How in the heck do they cut something this hard? Actually, there are a number of ways. But, these pictures show the traditional machinery in use. Picture, in the old lumberjack pictures, one guy on either side of a tree with the multi-toothed saw blade with a handle on each end. Back and forth and back and forth. That is pretty much how it is done.
This is the flywheel portion of the driving mechanism. It is huge. Small factories may have one. Large factories may run 6 or 8 continually.
This is the view from the flywheel down the steel girder toward the actual cutting area. The blades [on the end of this girder] are made from spring steel and look just like a pruning blade for wood.
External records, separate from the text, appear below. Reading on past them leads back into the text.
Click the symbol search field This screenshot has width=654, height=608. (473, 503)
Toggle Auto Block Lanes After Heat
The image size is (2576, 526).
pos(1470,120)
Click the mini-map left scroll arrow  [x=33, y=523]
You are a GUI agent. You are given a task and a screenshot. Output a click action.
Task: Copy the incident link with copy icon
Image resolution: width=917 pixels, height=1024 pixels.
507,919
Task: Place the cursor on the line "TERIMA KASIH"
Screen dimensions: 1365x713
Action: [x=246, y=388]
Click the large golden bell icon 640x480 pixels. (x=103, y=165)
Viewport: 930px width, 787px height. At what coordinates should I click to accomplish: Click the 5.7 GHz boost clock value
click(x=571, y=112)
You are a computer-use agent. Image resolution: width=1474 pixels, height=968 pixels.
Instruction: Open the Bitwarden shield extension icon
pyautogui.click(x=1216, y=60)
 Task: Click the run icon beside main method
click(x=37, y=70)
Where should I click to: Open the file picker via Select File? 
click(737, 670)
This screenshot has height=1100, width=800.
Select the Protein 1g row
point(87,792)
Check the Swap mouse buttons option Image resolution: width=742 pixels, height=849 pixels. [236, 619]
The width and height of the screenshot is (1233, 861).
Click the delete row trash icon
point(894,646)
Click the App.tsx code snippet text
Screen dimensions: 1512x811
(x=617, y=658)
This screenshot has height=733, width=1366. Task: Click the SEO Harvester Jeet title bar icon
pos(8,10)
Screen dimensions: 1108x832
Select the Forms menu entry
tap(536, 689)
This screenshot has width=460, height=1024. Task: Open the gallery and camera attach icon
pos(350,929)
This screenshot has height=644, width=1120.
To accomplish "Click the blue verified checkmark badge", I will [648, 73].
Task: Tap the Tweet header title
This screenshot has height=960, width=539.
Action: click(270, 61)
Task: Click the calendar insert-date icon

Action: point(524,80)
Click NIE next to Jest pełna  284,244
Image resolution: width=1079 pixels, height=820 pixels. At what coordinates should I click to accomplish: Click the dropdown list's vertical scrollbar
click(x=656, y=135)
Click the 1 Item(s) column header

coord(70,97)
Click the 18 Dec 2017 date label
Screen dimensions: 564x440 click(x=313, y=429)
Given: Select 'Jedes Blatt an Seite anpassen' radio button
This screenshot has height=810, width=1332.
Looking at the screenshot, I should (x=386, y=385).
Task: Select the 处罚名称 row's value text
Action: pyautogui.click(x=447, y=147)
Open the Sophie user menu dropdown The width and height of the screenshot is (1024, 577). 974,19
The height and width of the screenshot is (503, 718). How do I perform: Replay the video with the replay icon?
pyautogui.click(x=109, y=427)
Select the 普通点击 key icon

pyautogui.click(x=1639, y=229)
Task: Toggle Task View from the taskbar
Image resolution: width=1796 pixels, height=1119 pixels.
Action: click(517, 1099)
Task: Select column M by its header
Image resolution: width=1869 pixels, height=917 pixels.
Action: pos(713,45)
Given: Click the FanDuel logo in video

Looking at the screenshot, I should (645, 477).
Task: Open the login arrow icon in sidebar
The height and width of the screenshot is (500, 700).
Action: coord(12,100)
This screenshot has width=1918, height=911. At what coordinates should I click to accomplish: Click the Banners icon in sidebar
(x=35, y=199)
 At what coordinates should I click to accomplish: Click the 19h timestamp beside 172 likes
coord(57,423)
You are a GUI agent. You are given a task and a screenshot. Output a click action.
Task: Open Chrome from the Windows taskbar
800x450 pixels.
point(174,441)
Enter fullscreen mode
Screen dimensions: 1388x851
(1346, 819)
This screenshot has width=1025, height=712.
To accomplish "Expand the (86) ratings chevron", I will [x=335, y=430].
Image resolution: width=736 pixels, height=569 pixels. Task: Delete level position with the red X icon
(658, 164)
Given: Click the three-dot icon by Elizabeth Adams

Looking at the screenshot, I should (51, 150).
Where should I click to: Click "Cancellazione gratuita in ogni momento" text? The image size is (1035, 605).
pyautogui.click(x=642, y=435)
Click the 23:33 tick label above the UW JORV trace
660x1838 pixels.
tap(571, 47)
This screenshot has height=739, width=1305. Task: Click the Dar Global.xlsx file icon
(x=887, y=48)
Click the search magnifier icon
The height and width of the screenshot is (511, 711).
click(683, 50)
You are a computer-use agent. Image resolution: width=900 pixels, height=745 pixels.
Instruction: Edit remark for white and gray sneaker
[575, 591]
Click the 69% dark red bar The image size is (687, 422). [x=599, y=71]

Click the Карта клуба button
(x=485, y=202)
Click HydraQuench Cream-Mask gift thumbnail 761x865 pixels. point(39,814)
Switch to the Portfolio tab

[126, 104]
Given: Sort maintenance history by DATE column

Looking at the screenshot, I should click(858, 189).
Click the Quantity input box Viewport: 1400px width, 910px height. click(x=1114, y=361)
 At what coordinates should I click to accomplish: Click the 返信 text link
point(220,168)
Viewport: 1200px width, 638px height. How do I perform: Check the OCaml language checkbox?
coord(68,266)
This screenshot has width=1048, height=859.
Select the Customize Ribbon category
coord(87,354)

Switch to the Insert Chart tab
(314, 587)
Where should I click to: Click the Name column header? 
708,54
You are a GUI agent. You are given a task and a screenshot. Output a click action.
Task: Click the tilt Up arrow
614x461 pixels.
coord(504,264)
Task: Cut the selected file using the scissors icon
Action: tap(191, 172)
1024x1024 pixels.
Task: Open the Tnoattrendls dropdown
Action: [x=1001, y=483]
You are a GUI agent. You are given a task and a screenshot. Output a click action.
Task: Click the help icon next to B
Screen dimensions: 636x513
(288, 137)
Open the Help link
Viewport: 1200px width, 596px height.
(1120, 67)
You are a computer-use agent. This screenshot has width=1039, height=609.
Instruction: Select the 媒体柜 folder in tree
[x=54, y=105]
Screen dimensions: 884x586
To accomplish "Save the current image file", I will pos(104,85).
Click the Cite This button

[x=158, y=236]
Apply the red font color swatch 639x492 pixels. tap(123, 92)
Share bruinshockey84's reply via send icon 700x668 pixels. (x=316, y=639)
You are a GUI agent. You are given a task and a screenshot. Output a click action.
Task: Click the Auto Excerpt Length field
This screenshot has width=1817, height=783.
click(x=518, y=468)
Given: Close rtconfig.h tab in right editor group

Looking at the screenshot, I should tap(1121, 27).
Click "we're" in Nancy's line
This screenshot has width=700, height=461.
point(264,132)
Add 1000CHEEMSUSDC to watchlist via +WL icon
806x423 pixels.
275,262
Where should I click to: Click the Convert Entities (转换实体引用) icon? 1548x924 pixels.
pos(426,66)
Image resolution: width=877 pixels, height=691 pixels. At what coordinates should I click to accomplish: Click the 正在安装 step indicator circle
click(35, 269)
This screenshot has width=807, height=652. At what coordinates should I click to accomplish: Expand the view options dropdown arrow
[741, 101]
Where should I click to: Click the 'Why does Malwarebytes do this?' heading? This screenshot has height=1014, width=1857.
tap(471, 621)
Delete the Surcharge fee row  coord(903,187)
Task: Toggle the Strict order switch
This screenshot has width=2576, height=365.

The difference is these blades are diamond encrusted. They also continuously pour a slurry that looks like gray oatmeal on top of the blades as they slowly progress through the stone. The slurry contains abrasive agents to aid in the progress.
This is the back side of the saw. This is where the raw blocks are loaded and the newly cut slabs are extracted.
These are the carts that transport the blocks from the yard to the rear of the saws. This picture is from Thor Granitos in Rio. A huge outfit.
Anytime you are in a cutting factory, there is a constant din of low grade noise. It sounds like low grade sandpaper slowly moving back and forth across a piece of wood. The factory people tell me you get used to it, but I didn't. They're probably correct, eventually.